Balaxi’s journey from frontier markets to advanced markets
  • Balaxi stocks good inventories at any given point in time, which allows the firm to plan its supply chains and alleviate shortages in key segments

By Lancelot Joseph. Executive Editor, Business India

When Ashish Maheshwari made a trip to the African markets in 2003, the young chartered accountant was looking for a market to sell pharma products and over-the-counter (OTC) drugs. The venture proved more challenging than Maheshwari imagined. Not only was the African market under-developed but local language and business practices proved to be niggling hindrances. But Maheshwari pressed on and bagged his first order to supply a slew of pharma products to the continent. Ever since, there has been no looking back.

Balaxi Pharmaceuticals (Balaxi) now ranks among fast-growing pharmaceutical companies with a growing presence in regions like Angola, the Dominican Republic and Guatemala. The firm has now become a dominant player in supplying branded and generic medicines and OTC drugs across various therapies in the key markets of Africa and Latin America. 

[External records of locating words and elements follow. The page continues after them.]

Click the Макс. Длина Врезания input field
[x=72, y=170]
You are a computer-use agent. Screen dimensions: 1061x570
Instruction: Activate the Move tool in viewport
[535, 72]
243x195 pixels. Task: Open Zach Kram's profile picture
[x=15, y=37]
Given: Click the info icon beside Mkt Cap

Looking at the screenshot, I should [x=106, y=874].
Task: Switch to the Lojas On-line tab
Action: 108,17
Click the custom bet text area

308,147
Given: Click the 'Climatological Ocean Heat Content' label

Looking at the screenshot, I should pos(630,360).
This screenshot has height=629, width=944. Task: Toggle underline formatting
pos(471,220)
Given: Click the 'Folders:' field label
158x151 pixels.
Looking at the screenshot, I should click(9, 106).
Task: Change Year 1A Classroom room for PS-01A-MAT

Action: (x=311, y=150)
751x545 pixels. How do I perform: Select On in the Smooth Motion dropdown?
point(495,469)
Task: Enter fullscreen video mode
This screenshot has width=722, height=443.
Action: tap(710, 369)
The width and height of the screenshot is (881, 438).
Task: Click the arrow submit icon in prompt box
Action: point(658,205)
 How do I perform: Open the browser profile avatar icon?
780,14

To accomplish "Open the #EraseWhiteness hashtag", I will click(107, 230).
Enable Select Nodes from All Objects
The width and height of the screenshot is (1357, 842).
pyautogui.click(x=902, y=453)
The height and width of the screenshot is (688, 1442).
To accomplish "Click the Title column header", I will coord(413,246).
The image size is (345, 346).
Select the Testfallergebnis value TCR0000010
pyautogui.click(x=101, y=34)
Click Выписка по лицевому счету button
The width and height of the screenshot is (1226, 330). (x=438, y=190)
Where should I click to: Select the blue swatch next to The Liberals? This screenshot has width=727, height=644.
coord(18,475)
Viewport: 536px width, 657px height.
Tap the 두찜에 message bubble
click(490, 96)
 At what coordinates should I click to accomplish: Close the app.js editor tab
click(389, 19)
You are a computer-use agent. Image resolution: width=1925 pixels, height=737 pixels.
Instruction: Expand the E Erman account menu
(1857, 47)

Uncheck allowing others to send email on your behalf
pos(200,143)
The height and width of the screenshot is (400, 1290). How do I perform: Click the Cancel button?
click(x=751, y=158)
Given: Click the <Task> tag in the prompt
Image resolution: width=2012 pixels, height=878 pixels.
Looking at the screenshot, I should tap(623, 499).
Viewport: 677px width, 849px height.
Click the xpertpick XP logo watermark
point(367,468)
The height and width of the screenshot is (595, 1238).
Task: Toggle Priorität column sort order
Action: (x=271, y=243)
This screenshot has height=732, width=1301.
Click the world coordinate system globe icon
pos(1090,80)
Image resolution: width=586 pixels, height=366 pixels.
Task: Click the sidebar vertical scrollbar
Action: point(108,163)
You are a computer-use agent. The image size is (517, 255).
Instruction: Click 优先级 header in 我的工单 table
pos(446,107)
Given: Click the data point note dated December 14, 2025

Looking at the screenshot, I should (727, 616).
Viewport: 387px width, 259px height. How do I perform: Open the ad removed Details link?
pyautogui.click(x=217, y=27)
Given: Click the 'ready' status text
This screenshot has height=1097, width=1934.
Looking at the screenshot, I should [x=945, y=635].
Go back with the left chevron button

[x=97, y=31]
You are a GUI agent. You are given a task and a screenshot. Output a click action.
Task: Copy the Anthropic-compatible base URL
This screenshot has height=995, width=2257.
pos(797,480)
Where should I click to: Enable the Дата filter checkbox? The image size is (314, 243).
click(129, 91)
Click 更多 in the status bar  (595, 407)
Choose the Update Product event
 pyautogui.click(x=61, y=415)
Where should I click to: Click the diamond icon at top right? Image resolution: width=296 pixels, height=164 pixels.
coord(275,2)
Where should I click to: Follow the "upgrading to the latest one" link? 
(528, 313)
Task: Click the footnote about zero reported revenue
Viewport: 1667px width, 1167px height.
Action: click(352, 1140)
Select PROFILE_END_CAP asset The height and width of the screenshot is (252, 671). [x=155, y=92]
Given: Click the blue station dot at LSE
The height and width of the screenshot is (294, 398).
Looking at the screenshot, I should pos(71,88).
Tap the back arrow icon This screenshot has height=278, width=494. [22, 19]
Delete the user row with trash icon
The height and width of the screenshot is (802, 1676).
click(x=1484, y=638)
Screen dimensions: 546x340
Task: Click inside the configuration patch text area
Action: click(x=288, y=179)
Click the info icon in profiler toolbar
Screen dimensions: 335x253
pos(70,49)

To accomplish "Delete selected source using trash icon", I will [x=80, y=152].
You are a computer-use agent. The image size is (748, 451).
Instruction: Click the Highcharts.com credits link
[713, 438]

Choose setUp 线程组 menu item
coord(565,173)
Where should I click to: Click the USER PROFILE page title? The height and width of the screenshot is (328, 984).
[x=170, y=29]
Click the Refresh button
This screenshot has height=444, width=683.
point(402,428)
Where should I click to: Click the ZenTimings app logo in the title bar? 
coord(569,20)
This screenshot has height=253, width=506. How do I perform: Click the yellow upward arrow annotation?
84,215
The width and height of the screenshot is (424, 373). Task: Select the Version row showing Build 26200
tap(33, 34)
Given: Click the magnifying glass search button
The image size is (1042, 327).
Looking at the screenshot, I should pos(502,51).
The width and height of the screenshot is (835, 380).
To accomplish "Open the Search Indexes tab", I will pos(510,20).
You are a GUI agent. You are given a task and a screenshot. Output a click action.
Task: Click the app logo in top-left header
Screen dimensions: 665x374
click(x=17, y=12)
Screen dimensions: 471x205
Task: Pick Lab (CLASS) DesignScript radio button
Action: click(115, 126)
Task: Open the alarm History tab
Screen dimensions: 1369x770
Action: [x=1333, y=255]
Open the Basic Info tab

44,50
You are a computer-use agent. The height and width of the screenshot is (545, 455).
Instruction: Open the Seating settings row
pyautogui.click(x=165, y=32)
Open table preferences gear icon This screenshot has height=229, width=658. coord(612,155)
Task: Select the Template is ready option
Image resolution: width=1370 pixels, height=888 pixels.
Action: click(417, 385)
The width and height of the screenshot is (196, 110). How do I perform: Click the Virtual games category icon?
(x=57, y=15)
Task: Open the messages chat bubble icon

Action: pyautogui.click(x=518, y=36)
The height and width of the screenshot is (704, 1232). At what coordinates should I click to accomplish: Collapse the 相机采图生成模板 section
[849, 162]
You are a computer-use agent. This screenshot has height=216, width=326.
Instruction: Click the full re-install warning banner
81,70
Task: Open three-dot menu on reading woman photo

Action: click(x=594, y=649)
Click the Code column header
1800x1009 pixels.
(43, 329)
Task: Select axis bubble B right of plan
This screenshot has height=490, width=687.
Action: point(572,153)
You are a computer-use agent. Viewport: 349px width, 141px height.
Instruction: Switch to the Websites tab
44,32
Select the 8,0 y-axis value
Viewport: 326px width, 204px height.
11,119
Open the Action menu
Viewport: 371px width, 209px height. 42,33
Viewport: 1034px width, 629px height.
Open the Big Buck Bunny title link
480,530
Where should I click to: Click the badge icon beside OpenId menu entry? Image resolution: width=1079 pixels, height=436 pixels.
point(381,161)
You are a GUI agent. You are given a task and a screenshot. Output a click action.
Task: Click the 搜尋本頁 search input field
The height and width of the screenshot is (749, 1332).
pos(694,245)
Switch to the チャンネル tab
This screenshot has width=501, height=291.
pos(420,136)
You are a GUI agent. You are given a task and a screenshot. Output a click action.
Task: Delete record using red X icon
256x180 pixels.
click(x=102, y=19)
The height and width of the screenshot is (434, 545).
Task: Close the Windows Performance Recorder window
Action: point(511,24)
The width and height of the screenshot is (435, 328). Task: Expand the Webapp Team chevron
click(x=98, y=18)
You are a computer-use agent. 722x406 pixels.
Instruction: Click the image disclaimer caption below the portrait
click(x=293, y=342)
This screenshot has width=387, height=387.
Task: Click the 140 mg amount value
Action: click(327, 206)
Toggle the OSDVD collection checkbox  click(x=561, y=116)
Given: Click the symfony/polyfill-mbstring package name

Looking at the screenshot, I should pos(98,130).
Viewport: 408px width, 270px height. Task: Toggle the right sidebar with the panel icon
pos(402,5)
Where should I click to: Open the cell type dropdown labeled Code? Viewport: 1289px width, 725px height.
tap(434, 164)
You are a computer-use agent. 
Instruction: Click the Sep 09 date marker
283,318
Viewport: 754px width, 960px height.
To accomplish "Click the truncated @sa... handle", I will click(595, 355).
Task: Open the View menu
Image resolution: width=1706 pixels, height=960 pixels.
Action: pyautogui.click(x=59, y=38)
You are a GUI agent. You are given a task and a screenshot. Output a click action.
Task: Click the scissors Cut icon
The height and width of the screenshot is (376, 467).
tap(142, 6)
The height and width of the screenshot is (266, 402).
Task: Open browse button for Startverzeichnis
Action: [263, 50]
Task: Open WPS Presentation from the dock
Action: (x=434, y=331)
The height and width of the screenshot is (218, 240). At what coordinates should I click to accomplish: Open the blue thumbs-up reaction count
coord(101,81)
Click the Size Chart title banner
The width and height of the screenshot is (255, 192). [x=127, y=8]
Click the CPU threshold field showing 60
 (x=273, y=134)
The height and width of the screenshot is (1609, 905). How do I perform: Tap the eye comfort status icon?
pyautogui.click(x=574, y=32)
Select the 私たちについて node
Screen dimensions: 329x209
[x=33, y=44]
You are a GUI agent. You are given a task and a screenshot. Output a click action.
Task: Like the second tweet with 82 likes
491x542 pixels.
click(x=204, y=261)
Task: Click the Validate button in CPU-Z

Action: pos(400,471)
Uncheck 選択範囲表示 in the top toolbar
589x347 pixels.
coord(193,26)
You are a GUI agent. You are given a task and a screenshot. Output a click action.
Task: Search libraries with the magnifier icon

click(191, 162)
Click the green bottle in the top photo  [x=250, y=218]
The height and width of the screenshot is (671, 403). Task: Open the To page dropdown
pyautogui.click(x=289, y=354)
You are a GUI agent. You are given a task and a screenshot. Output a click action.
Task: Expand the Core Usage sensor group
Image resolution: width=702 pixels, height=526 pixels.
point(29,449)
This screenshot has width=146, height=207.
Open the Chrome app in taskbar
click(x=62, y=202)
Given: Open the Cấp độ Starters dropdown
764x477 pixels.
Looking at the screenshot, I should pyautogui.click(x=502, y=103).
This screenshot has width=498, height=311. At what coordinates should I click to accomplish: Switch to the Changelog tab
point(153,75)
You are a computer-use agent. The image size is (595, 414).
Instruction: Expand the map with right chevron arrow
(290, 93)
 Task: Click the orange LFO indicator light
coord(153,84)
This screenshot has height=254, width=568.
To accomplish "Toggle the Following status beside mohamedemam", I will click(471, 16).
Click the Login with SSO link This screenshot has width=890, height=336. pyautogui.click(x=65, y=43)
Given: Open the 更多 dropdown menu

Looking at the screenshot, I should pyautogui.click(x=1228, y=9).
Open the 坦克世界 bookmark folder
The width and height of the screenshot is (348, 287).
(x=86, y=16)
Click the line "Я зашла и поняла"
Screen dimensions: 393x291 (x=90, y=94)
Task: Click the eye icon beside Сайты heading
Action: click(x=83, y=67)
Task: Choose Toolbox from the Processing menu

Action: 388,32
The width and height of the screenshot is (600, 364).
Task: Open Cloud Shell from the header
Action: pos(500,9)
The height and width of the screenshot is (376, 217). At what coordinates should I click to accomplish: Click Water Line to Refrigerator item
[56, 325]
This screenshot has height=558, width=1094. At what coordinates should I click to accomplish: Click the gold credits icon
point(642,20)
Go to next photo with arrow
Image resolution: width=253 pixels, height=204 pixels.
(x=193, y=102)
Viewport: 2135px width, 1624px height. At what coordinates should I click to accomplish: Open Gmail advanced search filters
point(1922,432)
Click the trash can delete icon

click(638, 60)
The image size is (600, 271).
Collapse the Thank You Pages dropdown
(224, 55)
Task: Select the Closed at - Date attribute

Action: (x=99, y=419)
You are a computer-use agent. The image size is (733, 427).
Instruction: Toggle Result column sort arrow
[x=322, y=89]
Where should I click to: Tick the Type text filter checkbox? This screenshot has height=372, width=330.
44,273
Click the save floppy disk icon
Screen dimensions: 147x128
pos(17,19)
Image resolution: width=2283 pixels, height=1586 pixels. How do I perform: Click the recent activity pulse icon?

“We saw a lot of potential in pharma supplies to some of the African markets, and it’s been paying off. Initially, we concentrated on a few markets, building up a base slowly in fast-moving products and segments. Over time, we were able to garner more market share, and we are now one of the biggest pharma product suppliers in Angola,” says Ashish Maheshwari, MD at Balaxi. 

Maheshwari’s business plan was simple yet ingenious. The African market was not fully served and key OTC medicines were always in short supply. Maheshwari started to supply white-labelled products to customers in Africa. Balaxi sources these products from World Health Organisation-Good Manufacturing Practice (WHO-GMP), which ensures that the products are consistently produced and controlled, according to key quality standards. 

Over time as the business grew and orders rolled in, Maheshwari upped his game plan. Given the way the Angolan market was growing, Maheshwari thought it best to move ahead with some capital investments as well. In 2008, he created a full-fledged presence in Angola, setting up a wholesale depot that would stock various pharma products to supply to local firms. It was Maheshwari’s first major investment that proved to be a potent catalyst for business growth. 

 Stock and sell

This was the beginning of its ‘stock-and-sell’ model which requires setting up huge inventories. One of the key advantages of this model is that, with proper planning and understanding of the markets, Balaxi stocks good inventories at any given point in time, which allows the firm to plan its supply chains and alleviate shortages in key segments.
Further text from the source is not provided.